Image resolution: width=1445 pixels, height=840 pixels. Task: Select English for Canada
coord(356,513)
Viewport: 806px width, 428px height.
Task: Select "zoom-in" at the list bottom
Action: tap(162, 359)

+++++

### Task description
Write the entries out again verbatim, every one of them.

### Written response
Image resolution: width=1445 pixels, height=840 pixels. Task: Select English for Canada
coord(356,513)
Viewport: 806px width, 428px height.
Task: Select "zoom-in" at the list bottom
Action: tap(162, 359)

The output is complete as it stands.